Stany Zjednoczone – w związku z niepowodzeniem zmuszenia państw europejskich do nałożenia ostrzejszych sankcji wobec Rosji – rozważają wprowadzenie szeregu ograniczeń z własnej strony.
Europejczycy obawiając się, iż ostrzejsze sankcje wobec Rosji mogłyby jak bumerang odbić się na ich własnych gospodarkach, nie zamierzają naciskać na Rosję w związku z jej zaangażowaniem we wschodniej części Ukrainy.
Wesprzyj nas już teraz!
Amerykańscy urzędnicy zapowiedzieli, że po wielu tygodniach bezczynności ze strony partnerów z UE, Waszyngton jest gotowy jednostronnie zaostrzyć sankcje wobec Moskwy.
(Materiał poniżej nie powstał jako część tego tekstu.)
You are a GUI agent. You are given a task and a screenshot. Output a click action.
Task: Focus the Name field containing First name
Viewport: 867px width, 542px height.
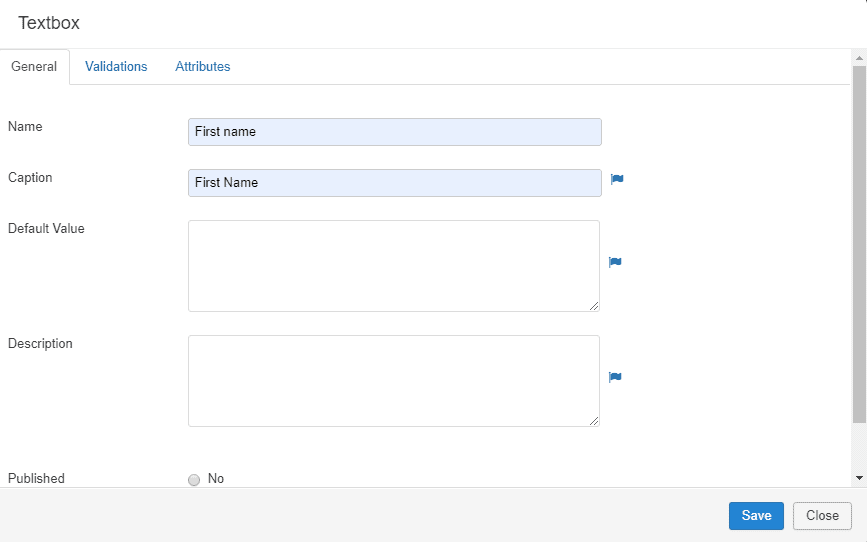pos(395,132)
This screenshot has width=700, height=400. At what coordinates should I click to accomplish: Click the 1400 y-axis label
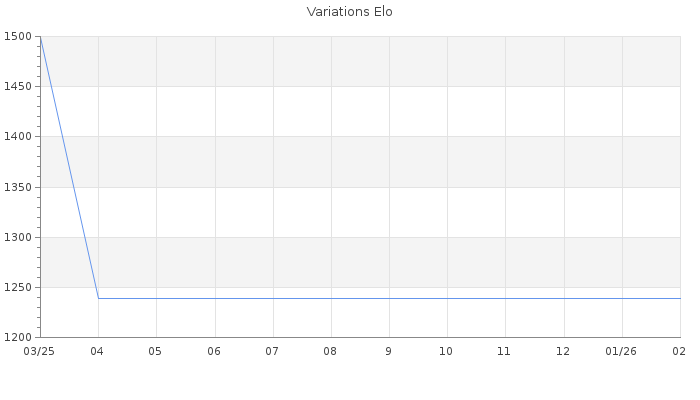click(17, 137)
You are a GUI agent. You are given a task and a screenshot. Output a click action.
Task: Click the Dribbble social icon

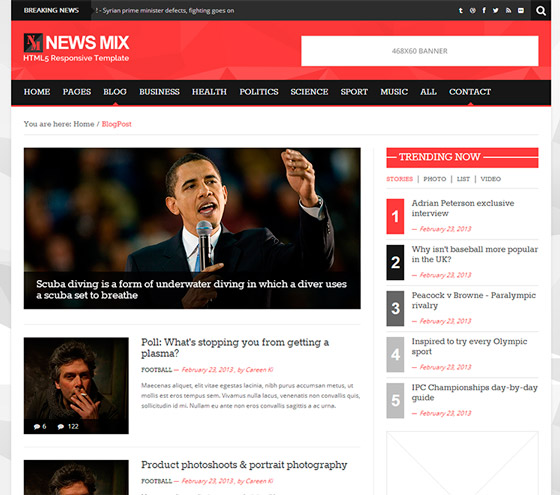(x=472, y=10)
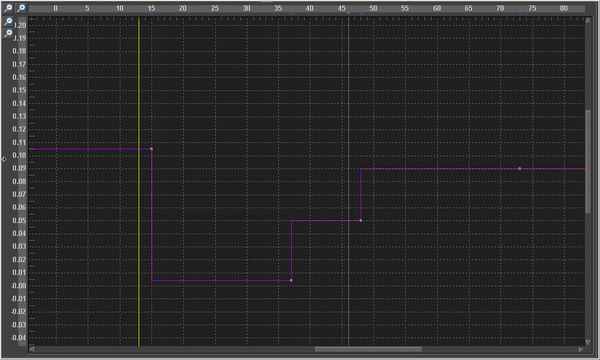
Task: Click the horizontal scrollbar right arrow
Action: (x=581, y=349)
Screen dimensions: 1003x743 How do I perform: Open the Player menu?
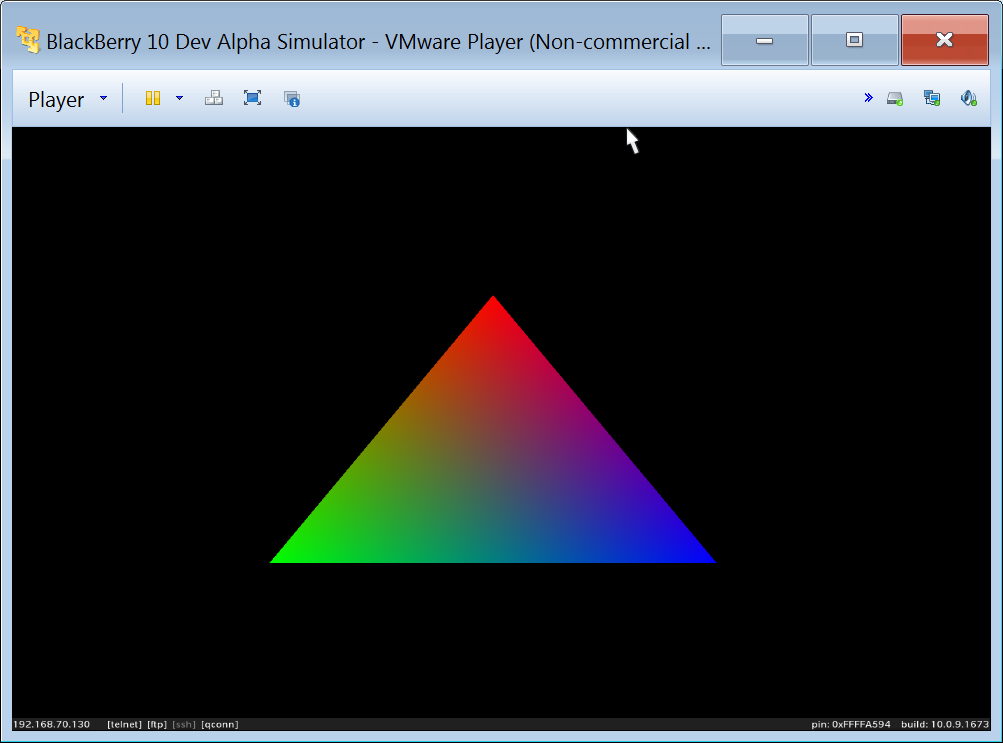tap(56, 99)
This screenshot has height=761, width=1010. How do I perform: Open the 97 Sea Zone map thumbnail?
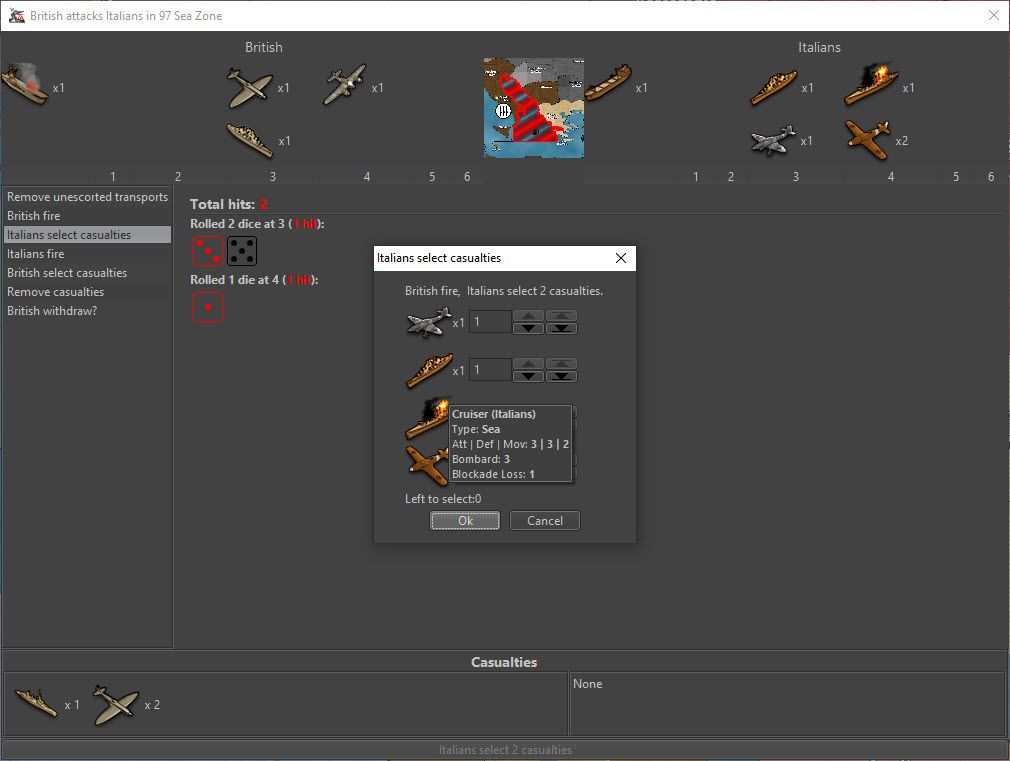coord(534,107)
Miałyby one dotknąć sektor energetyczny, obronny i finansowy Rosji.
Amerykańskie przedsiębiorstwa, obawiając się utraty rosyjskiego rynku, już zaapelowały do administracji Obamy o powstrzymanie się z sankcjami. Zdaniem wiceszefa Amerykańskiej Izby Handlowej, Gary Litmana sankcje mogą postawić amerykańskie firmy w niekorzystnym położeniu i zagrozić ich konkurencyjności na rynku globalnym.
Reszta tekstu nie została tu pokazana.